→ **PASSAGE GIVEN**:
>>>

The final season of Fringe discs bring with them a nice array of extras, though keeping in low-key stride with past season releases. Season one being the extreme exception to this pattern, given the enviable bulk of its menu, not to mention an elusive commentary from Abrams which has not been offered since. After the season one set, Fringe discs became notorious for their limited commentary tracks, and season five is no exception, offering up insights from Executive Producer J.H. Wyman and Editor Jon Dudkowski – who put in a fine effort with “Black Blotter” – but play as poor second choices to what might have been in a cast/director combo. Season five offered a great opportunity to finally address what fans have been petitioning for over five seasons, but unfortunately the opportunity wasn’t seized. I could be wrong, but perhaps Fringe’s themes and theories may just be too intimidating for cast impressions. As it sits, John Noble and Blair Brown are the only cast members ever to brave the commentary fray – jointly in the season two set – but there may just be something to Torv, Jackson, Nicole, Reddick, and even Nimoy staying in character and sticking to the shadows. Providing a nice slice of redemption; however, is the heartfelt “A Farewell to Fringe” feature, which amasses the entire core cast; as well as Abrams, executive producer J.H. Wyman and co-executive producer David Fury, in a respectable tribute to the wrapped series, complete with reminiscences, interviews, and a look into the filming of the final episode. And while the supplement’s twenty-plus minutes seem to speed by, this is a nice meaty bone thrown to fans and a gracious last meal. Additional season five features include a pair of deleted scenes, an all too brief gag reel, and some great insights and stories tucked away in the 2012 Comic-Con panel. So with incessantly intriguing and enigmatic events, and a tailored style that left few viewers on the fence, “Fringe: The Complete Series” is Sci-Fi private eye at its utmost edge.

<<<

→ **AIM**:
Answer these questions from the review of the Fringe season five discs:
(a) Who provides the season five commentary tracks?
(b) Which cast members are the only ones ever to record commentary, and in which season's set?
(c) Which three additional season five features are listed after "A Farewell to Fringe"?

→ **RECORDED DATA**:
>>>

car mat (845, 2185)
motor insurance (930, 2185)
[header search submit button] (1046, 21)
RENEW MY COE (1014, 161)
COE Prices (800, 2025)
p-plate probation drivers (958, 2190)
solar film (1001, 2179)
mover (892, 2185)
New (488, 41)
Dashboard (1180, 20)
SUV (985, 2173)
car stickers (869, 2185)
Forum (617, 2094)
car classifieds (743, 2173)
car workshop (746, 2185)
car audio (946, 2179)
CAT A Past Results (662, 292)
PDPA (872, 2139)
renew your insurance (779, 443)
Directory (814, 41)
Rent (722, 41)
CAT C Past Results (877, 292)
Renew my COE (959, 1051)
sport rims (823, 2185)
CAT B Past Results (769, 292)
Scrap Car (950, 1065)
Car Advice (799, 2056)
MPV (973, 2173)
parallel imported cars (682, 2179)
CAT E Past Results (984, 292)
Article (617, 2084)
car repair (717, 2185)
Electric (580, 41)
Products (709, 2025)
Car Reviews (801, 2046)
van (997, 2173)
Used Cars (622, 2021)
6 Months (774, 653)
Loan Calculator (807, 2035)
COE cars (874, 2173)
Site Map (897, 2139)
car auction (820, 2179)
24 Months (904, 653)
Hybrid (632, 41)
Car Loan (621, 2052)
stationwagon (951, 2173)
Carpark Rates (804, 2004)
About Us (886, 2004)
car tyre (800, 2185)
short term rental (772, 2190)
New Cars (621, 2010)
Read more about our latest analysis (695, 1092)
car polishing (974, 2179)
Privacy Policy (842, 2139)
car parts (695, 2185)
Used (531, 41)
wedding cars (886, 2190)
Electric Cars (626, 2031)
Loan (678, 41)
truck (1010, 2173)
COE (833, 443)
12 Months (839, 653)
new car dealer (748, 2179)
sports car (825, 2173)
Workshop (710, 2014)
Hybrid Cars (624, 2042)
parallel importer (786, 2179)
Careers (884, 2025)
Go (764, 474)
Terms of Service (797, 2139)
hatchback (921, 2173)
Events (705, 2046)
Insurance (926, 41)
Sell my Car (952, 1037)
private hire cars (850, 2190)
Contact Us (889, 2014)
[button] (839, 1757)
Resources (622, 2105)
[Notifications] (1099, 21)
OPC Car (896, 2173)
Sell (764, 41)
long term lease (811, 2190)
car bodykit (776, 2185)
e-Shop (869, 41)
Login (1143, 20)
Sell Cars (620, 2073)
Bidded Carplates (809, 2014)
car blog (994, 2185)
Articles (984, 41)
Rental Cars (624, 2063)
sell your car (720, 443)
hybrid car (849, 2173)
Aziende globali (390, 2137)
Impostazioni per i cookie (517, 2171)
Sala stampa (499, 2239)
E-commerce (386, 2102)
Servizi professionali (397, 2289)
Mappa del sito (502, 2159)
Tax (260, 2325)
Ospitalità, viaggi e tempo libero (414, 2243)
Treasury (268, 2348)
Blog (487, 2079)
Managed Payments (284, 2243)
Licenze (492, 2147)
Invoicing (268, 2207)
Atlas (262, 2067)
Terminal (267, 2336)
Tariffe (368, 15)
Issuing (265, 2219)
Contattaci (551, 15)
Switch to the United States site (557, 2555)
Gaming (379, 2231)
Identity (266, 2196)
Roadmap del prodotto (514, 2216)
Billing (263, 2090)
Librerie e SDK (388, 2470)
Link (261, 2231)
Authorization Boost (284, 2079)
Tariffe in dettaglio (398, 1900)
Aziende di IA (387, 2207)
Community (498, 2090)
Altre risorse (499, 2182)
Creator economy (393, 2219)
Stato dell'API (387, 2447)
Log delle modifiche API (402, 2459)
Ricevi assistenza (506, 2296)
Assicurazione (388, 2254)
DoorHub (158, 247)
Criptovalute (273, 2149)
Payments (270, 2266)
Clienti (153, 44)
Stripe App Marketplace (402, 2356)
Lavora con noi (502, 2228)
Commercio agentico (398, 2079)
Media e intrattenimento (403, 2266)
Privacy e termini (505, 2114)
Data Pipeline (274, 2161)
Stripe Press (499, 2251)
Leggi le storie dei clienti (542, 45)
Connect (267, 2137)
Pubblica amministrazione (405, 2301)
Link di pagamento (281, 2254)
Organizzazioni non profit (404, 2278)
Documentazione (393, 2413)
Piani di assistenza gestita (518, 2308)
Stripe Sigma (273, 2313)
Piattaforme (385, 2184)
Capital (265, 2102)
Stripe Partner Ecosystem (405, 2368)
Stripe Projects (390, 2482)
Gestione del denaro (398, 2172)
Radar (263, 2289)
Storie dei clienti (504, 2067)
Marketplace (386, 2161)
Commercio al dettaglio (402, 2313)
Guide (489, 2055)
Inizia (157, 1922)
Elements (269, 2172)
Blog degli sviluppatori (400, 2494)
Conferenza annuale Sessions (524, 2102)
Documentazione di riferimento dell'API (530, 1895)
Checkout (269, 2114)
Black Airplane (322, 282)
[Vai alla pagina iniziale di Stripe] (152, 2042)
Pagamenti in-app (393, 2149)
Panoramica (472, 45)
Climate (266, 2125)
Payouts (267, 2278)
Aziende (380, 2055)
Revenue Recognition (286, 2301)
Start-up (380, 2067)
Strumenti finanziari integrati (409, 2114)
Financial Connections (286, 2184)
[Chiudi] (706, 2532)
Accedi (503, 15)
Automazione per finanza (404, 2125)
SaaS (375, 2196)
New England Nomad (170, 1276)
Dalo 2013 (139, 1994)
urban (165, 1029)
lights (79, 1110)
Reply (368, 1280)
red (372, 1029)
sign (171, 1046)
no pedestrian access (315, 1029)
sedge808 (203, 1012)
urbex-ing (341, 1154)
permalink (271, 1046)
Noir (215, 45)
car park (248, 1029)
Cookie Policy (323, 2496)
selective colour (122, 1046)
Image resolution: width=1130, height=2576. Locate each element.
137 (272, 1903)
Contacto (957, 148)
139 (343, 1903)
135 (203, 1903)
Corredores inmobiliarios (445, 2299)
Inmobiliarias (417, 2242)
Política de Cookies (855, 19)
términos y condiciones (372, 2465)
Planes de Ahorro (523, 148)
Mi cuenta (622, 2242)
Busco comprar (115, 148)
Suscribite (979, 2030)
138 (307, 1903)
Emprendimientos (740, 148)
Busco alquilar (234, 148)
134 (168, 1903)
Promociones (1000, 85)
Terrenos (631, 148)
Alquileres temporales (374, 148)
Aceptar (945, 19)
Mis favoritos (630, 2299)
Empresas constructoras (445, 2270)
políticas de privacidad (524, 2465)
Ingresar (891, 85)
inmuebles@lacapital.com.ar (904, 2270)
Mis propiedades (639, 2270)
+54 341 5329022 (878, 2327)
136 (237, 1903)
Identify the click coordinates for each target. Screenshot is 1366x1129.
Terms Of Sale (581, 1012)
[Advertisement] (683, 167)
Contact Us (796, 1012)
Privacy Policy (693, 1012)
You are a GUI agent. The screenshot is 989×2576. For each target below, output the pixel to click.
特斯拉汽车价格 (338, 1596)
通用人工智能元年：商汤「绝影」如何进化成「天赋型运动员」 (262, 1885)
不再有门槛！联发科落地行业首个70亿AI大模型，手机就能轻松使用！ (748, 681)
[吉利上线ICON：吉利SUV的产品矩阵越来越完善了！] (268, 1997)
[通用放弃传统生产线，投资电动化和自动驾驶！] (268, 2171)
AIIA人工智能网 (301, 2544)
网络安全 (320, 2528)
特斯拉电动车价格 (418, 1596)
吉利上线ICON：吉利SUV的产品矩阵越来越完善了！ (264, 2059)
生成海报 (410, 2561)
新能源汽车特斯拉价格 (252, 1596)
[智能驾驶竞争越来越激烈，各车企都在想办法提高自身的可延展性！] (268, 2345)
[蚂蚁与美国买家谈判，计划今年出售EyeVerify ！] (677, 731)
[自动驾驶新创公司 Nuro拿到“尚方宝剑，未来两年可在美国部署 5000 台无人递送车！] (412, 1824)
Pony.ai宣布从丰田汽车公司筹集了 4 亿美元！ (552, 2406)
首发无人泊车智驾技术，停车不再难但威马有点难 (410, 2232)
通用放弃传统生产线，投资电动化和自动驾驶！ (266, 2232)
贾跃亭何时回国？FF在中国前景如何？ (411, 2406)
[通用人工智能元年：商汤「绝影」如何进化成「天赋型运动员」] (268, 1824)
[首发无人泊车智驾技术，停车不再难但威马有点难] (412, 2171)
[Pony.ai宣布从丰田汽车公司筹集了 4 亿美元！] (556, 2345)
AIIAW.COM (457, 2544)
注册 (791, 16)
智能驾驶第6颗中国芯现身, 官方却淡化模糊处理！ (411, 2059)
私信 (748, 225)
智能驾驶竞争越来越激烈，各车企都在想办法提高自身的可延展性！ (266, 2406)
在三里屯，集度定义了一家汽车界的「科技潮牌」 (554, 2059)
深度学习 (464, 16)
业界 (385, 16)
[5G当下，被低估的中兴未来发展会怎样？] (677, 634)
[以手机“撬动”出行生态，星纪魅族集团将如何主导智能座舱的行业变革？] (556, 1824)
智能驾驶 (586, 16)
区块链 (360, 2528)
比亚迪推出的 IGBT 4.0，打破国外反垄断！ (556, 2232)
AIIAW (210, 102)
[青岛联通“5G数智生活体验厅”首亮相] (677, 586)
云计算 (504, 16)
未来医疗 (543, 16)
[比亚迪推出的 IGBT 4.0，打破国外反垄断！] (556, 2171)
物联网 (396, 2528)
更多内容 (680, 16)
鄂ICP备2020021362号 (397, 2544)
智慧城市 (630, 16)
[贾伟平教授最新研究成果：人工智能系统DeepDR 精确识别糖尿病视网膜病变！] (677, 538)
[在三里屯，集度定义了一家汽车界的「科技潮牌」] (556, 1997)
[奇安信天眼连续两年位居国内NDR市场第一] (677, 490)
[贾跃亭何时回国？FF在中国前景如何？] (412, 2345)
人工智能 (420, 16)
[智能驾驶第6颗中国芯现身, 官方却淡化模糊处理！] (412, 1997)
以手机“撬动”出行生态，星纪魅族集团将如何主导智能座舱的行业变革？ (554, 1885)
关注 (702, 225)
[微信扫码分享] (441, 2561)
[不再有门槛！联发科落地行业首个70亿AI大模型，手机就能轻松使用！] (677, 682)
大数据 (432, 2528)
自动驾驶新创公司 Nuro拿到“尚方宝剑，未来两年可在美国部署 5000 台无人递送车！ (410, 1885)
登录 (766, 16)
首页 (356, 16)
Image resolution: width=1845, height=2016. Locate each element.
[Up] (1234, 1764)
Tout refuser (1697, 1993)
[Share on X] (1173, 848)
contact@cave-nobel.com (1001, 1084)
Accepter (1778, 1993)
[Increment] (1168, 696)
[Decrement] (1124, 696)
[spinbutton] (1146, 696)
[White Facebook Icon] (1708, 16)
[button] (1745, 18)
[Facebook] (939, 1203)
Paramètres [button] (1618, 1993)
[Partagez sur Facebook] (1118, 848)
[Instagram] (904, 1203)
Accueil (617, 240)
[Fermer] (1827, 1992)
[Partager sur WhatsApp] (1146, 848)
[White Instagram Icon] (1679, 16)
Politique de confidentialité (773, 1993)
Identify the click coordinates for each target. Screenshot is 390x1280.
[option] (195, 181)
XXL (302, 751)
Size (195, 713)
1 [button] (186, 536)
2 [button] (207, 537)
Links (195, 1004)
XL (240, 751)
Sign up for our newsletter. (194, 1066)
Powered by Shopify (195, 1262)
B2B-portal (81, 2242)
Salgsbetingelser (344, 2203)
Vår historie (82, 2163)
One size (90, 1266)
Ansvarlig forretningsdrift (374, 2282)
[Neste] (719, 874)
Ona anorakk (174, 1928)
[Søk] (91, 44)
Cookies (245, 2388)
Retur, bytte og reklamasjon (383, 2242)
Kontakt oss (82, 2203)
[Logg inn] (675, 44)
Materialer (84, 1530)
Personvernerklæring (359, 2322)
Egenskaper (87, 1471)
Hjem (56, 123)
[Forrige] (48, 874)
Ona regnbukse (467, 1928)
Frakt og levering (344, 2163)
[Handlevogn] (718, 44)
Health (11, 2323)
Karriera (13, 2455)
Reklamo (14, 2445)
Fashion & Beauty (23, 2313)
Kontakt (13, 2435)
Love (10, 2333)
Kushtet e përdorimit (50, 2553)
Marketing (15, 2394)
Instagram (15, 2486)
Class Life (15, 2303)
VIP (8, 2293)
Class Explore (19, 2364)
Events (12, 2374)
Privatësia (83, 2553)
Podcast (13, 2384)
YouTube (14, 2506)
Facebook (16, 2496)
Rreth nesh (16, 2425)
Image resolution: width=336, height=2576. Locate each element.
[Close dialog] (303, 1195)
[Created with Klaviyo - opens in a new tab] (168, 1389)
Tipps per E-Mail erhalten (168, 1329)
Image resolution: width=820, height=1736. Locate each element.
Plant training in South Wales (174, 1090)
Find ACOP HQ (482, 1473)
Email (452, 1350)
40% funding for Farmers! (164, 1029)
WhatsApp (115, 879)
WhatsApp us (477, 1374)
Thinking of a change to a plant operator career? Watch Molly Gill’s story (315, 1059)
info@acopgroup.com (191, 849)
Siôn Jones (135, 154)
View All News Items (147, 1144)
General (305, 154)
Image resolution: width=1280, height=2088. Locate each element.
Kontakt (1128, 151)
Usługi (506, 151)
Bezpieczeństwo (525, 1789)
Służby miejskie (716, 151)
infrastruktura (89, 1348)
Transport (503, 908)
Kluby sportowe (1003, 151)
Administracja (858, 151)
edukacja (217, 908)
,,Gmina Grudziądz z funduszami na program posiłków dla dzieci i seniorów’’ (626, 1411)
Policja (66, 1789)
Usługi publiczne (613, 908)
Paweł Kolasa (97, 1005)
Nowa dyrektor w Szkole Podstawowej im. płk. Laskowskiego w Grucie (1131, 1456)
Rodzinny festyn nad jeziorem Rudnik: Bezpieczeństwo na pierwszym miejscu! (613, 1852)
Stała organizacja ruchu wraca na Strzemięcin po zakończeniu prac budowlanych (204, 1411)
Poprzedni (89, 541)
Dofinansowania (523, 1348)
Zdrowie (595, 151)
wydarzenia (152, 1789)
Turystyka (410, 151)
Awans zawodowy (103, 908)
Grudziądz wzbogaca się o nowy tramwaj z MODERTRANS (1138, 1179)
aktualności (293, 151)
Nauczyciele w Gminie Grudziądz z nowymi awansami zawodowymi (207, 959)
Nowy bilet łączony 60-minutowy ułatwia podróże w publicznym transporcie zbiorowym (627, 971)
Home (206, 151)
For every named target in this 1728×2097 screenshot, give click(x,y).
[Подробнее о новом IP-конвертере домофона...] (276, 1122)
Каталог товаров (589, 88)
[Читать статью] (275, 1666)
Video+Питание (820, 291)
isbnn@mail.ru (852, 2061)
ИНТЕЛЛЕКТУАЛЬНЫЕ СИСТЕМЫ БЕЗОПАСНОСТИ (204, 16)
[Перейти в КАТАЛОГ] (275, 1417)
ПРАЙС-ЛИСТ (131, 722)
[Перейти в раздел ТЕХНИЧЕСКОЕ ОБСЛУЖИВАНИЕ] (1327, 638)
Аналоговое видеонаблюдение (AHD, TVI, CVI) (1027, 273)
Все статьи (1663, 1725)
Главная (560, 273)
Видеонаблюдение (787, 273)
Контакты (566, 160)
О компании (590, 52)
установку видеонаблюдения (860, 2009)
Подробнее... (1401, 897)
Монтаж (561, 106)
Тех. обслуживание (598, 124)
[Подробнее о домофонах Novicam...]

<<<

→ **ANSWER TO THE TASK**:
(a) Executive Producer J.H. Wyman and Editor Jon Dudkowski.
(b) John Noble and Blair Brown, jointly in the season two set.
(c) A pair of deleted scenes, a gag reel, and the 2012 Comic-Con panel.